At Google Cloud Next, the search giant’s annual cloud computing conference, generative AI took center stage. From Sundar Pichai’s and Thomas Kurian’s keynotes to various breakout and partner-led sessions, the conference was squarely focused on generative AI.
With the investments made in generative AI, Google is confident it will become the key differentiating factor, putting its cloud platform ahead of the competition.
Accelerated Computing for Generative AI
The foundation models and the large language models demand high-end accelerators for training, fine-tuning, and inference. Google’s innovations in Tensor Processing Units (TPUs) are helping the company with the accelerated computing required for generative AI.
At Cloud Next, Google announced the latest generation of its TPU, Cloud TPU v5e.
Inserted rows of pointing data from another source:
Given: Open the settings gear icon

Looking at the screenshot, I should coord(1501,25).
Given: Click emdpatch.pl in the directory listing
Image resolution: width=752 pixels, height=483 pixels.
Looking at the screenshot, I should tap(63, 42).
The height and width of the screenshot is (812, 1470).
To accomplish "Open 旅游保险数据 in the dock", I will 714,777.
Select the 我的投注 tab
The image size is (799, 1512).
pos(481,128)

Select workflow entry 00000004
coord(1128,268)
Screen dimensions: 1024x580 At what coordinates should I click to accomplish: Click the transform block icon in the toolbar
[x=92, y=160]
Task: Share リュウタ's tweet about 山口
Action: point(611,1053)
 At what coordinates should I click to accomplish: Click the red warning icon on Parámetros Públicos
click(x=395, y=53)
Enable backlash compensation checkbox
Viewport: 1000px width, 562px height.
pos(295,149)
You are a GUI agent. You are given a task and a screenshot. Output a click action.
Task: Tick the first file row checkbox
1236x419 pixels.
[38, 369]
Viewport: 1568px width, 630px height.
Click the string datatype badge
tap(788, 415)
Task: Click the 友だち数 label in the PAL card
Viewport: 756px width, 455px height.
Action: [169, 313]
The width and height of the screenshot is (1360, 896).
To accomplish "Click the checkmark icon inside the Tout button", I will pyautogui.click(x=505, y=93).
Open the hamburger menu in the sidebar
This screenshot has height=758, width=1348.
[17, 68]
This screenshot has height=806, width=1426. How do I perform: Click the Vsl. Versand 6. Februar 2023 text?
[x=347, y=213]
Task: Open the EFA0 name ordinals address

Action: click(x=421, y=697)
It has a smaller 256-chip footprint per Pod, which is optimized for the state-of-the-art neural network architecture based on the transformer architecture.
Compared to Cloud TPU v4, the new Google Cloud TPU v5e has up to 2x higher training performance per dollar and up to 2.5x higher inference performance per dollar for LLMs and generative AI models.
Google is introducing Multislice technology in preview to make it easier to scale up training jobs, allowing users to quickly scale AI models beyond the boundaries of physical TPU pods—up to tens of thousands of Cloud TPU v5e or TPU v4 chips. Until now, TPU training jobs were limited to a single slice of TPU chips, with the most extensive jobs having a maximum slice size of 3,072 chips for TPU v4. Developers can use Multislice to scale workloads up to tens of thousands of chips over an inter-chip interconnect (ICI) within a single pod or across multiple pods over a data center network (DCN).
Google has leveraged Multislice technology to train its large language model, PaLM 2. It’s now available to customers to train their custom models.
While TPUs reduce the reliance on NVIDIA GPUs, Google Cloud also supports the latest H100 GPUs with the availability of A3 VMs.
An Extensive Choice of Foundation Models
Google Cloud’s key differentiating factor is the choice of foundation models it offers to its customers. Backed by cutting-edge research from Google DeepMind, Google Cloud delivers foundation models such as PaLM, Imagen, Codey, and Chirp. These are the same models that power some of the core products of Google, including Search and Translate.
Having its own foundation models enables Google to iterate faster based on usage patterns and customer feedback. Since the announcement of PaLM2 at Google I/O in April 2023, the company has enhanced the foundation model to support 32,000 token context windows and 38 new languages. Similarly, Codey, the foundation model for code completion, offers up to a 25% quality improvement in major supported languages for code generation and code chat.
The primary benefit of owning the foundation model is the ability to customize it for specific industries and use cases. Google builds upon PaLM 2 investments to deliver Med-PaLM 2 and Sec-PaLM 2, the large language models fine-tuned for medical and security domains.
Besides the home-grown foundation models, Google Cloud’s Vertex AI Model Garden hosts some of the most popular open source models, such as Meta’s Llama2, Code Llama, TII’s Falcon, and others.
Google Cloud will also support third-party models such as Anthropic’s Claude2, Databricks’s Dolly V2, and Palmyra-Med-20b from Writer.
Google has the broadest spectrum of foundation models available to its customers. They can choose from the best-of-breed, state-of-the-art models offered by Google, its partners, or the open source community.
Generative AI Platform for Researchers and Practitioners
AI researchers experimenting with foundation models to pre-train and fine-tune can use Google Cloud’s Vertex AI. At the same time, Vertex AI appeals to developers not familiar with the inner workings of generative AI.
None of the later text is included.